Activity:
Print out the records below with nothing altered.
*** Opening of Study material ***
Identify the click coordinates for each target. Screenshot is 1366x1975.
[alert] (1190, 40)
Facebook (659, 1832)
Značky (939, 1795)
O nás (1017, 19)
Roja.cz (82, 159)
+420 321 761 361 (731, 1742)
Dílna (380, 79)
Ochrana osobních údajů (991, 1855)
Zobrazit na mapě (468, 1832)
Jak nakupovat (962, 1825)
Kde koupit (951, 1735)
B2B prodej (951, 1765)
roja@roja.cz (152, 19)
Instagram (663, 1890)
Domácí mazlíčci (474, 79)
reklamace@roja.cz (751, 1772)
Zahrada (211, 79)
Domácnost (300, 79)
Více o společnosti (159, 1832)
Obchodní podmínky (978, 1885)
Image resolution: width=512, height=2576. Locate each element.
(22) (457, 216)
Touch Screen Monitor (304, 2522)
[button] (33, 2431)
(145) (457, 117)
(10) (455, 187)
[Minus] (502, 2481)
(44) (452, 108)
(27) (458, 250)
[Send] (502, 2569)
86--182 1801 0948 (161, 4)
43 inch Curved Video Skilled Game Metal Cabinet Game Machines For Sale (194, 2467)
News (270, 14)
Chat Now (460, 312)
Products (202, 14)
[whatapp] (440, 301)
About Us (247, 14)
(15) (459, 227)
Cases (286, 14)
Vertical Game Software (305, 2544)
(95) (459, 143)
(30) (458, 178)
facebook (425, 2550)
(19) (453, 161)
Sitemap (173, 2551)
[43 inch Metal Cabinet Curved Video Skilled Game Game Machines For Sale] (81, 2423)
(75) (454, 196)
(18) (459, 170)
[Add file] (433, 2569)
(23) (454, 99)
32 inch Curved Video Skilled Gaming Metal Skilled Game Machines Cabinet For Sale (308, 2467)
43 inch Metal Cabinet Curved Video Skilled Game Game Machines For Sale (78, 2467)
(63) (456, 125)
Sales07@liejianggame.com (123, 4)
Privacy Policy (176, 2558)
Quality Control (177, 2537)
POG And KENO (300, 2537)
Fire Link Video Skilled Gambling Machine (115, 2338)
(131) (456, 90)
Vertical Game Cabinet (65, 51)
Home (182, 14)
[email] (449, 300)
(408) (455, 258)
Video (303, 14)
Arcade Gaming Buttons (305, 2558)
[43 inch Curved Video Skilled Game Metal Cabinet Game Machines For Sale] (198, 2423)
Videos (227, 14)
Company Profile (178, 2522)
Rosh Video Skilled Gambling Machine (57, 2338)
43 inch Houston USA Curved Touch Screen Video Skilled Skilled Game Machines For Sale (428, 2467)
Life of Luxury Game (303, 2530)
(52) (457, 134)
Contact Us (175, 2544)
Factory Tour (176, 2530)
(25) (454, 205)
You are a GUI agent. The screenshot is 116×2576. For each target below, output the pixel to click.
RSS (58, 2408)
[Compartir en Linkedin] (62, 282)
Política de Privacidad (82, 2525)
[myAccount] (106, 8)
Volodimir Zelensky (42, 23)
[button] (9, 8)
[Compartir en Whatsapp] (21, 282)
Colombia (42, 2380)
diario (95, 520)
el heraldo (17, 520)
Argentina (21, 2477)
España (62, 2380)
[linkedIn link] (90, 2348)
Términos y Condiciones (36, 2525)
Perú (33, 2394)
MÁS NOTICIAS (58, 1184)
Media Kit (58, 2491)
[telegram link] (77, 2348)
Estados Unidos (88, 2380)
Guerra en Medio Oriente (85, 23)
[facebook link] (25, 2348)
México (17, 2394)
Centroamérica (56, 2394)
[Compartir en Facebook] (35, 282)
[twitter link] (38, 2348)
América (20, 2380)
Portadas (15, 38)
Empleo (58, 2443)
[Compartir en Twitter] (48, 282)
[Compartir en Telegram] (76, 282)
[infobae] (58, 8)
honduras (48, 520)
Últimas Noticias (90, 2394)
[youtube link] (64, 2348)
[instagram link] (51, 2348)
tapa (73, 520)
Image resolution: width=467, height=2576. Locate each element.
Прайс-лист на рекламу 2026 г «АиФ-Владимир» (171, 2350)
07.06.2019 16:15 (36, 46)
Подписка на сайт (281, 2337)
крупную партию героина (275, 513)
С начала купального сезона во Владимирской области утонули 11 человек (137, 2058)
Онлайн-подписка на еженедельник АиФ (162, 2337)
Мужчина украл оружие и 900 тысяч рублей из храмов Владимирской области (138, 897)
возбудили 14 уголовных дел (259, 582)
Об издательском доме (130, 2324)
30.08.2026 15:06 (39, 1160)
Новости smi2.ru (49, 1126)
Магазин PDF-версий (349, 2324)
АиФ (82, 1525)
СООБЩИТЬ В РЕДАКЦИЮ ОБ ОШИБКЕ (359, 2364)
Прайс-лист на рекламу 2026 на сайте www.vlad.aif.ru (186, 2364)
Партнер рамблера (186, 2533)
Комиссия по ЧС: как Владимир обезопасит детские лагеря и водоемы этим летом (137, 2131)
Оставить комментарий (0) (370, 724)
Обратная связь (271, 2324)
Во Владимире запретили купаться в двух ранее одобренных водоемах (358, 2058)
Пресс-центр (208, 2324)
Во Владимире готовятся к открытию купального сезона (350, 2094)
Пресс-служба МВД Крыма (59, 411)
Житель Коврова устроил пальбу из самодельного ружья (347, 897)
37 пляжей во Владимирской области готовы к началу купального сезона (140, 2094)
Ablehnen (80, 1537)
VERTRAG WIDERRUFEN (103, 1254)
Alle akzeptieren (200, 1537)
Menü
*** Close of Study material ***
The answer:
Identify the click coordinates for each target. Screenshot is 1366x1975.
[alert] (1190, 40)
Facebook (659, 1832)
Značky (939, 1795)
O nás (1017, 19)
Roja.cz (82, 159)
+420 321 761 361 (731, 1742)
Dílna (380, 79)
Ochrana osobních údajů (991, 1855)
Zobrazit na mapě (468, 1832)
Jak nakupovat (962, 1825)
Kde koupit (951, 1735)
B2B prodej (951, 1765)
roja@roja.cz (152, 19)
Instagram (663, 1890)
Domácí mazlíčci (474, 79)
reklamace@roja.cz (751, 1772)
Zahrada (211, 79)
Domácnost (300, 79)
Více o společnosti (159, 1832)
Obchodní podmínky (978, 1885)
Image resolution: width=512, height=2576. Locate each element.
(22) (457, 216)
Touch Screen Monitor (304, 2522)
[button] (33, 2431)
(145) (457, 117)
(10) (455, 187)
[Minus] (502, 2481)
(44) (452, 108)
(27) (458, 250)
[Send] (502, 2569)
86--182 1801 0948 (161, 4)
43 inch Curved Video Skilled Game Metal Cabinet Game Machines For Sale (194, 2467)
News (270, 14)
Chat Now (460, 312)
Products (202, 14)
[whatapp] (440, 301)
About Us (247, 14)
(15) (459, 227)
Cases (286, 14)
Vertical Game Software (305, 2544)
(95) (459, 143)
(30) (458, 178)
facebook (425, 2550)
(19) (453, 161)
Sitemap (173, 2551)
[43 inch Metal Cabinet Curved Video Skilled Game Game Machines For Sale] (81, 2423)
(75) (454, 196)
(18) (459, 170)
[Add file] (433, 2569)
(23) (454, 99)
32 inch Curved Video Skilled Gaming Metal Skilled Game Machines Cabinet For Sale (308, 2467)
43 inch Metal Cabinet Curved Video Skilled Game Game Machines For Sale (78, 2467)
(63) (456, 125)
Sales07@liejianggame.com (123, 4)
Privacy Policy (176, 2558)
Quality Control (177, 2537)
POG And KENO (300, 2537)
Fire Link Video Skilled Gambling Machine (115, 2338)
(131) (456, 90)
Vertical Game Cabinet (65, 51)
Home (182, 14)
[email] (449, 300)
(408) (455, 258)
Video (303, 14)
Arcade Gaming Buttons (305, 2558)
[43 inch Curved Video Skilled Game Metal Cabinet Game Machines For Sale] (198, 2423)
Videos (227, 14)
Company Profile (178, 2522)
Rosh Video Skilled Gambling Machine (57, 2338)
43 inch Houston USA Curved Touch Screen Video Skilled Skilled Game Machines For Sale (428, 2467)
Life of Luxury Game (303, 2530)
(52) (457, 134)
Contact Us (175, 2544)
Factory Tour (176, 2530)
(25) (454, 205)
You are a GUI agent. The screenshot is 116×2576. For each target below, output the pixel to click.
RSS (58, 2408)
[Compartir en Linkedin] (62, 282)
Política de Privacidad (82, 2525)
[myAccount] (106, 8)
Volodimir Zelensky (42, 23)
[button] (9, 8)
[Compartir en Whatsapp] (21, 282)
Colombia (42, 2380)
diario (95, 520)
el heraldo (17, 520)
Argentina (21, 2477)
España (62, 2380)
[linkedIn link] (90, 2348)
Términos y Condiciones (36, 2525)
Perú (33, 2394)
MÁS NOTICIAS (58, 1184)
Media Kit (58, 2491)
[telegram link] (77, 2348)
Estados Unidos (88, 2380)
Guerra en Medio Oriente (85, 23)
[facebook link] (25, 2348)
México (17, 2394)
Centroamérica (56, 2394)
[Compartir en Facebook] (35, 282)
[twitter link] (38, 2348)
América (20, 2380)
Portadas (15, 38)
Empleo (58, 2443)
[Compartir en Twitter] (48, 282)
[Compartir en Telegram] (76, 282)
[infobae] (58, 8)
honduras (48, 520)
Últimas Noticias (90, 2394)
[youtube link] (64, 2348)
[instagram link] (51, 2348)
tapa (73, 520)
Image resolution: width=467, height=2576. Locate each element.
Прайс-лист на рекламу 2026 г «АиФ-Владимир» (171, 2350)
07.06.2019 16:15 (36, 46)
Подписка на сайт (281, 2337)
крупную партию героина (275, 513)
С начала купального сезона во Владимирской области утонули 11 человек (137, 2058)
Онлайн-подписка на еженедельник АиФ (162, 2337)
Мужчина украл оружие и 900 тысяч рублей из храмов Владимирской области (138, 897)
возбудили 14 уголовных дел (259, 582)
Об издательском доме (130, 2324)
30.08.2026 15:06 (39, 1160)
Новости smi2.ru (49, 1126)
Магазин PDF-версий (349, 2324)
АиФ (82, 1525)
СООБЩИТЬ В РЕДАКЦИЮ ОБ ОШИБКЕ (359, 2364)
Прайс-лист на рекламу 2026 на сайте www.vlad.aif.ru (186, 2364)
Партнер рамблера (186, 2533)
Комиссия по ЧС: как Владимир обезопасит детские лагеря и водоемы этим летом (137, 2131)
Оставить комментарий (0) (370, 724)
Обратная связь (271, 2324)
Во Владимире запретили купаться в двух ранее одобренных водоемах (358, 2058)
Пресс-центр (208, 2324)
Во Владимире готовятся к открытию купального сезона (350, 2094)
Пресс-служба МВД Крыма (59, 411)
Житель Коврова устроил пальбу из самодельного ружья (347, 897)
37 пляжей во Владимирской области готовы к началу купального сезона (140, 2094)
Ablehnen (80, 1537)
VERTRAG WIDERRUFEN (103, 1254)
Alle akzeptieren (200, 1537)
Menü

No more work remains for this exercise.